Как подготовиться к анализу
Общие требования:
- Мокрота собирается утром натощак, до приёма лекарственных препаратов и пищи.
- Перед сбором рекомендуется почистить зубы и тщательно прополоскать рот и горло кипячёной водой, чтобы уменьшить примесь слюны и остатков пищи в образце.
- За 14 дней до исследования следует завершить курс системных антибактериальных препаратов, приём которых может снизить количество ДНК возбудителя в образце. Вопрос о возможности отмены решается с лечащим врачом.
- Накануне вечером допускается привычный ужин. Специальная диета не требуется.
- Для облегчения отхождения мокроты накануне вечером и утром перед сбором рекомендуется обильное тёплое питьё.
- При скудном отделяемом возможна ингаляция с физиологическим раствором по назначению врача.
Инструкция по сбору:
- Получите в лабораторном отделении стерильный контейнер с широким горлом и плотно завинчивающейся крышкой. Не используйте посуду из дома.
- Перед сбором почистите зубы, прополощите рот и горло кипячёной водой. Зубные пасты и ополаскиватели с антисептиками использовать не следует.
- Сделайте два-три глубоких вдоха с задержкой дыхания на несколько секунд, затем с усилием откашляйте мокроту из нижних отделов дыхательных путей.
- Соберите мокроту непосредственно в контейнер, не касаясь его внутренних стенок губами и руками. Материалом для исследования служит именно мокрота, а не слюна или носоглоточное отделяемое.
- Достаточный объём — 3–5 мл (около одной чайной ложки). Плотно закройте крышку.
- Подпишите контейнер печатными буквами: фамилия, инициалы, дата и время сбора.
Транспортировка:
- Доставьте контейнер в лабораторное отделение в течение 2 часов после сбора.
- До передачи в лабораторию образец хранится в холодильнике при температуре 2–8 °C. Замораживание не допускается.

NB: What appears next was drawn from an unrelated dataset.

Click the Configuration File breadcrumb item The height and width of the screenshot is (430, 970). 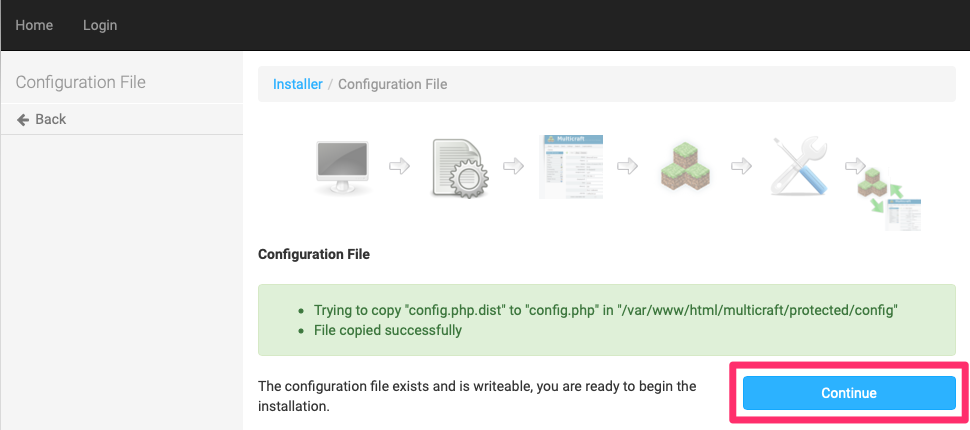click(x=392, y=84)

- Для перевозки используйте пакет с хладоэлементом, исключающий прямой контакт контейнера со льдом.
Другие ограничения:
- За сутки до исследования следует исключить алкоголь.
- Непосредственно перед сбором не следует курить: это может снижать отделение мокроты и загрязнять образец.
- Если самостоятельное откашливание затруднено, сбор проводится в медицинском учреждении с применением стимулирующих методик под наблюдением персонала.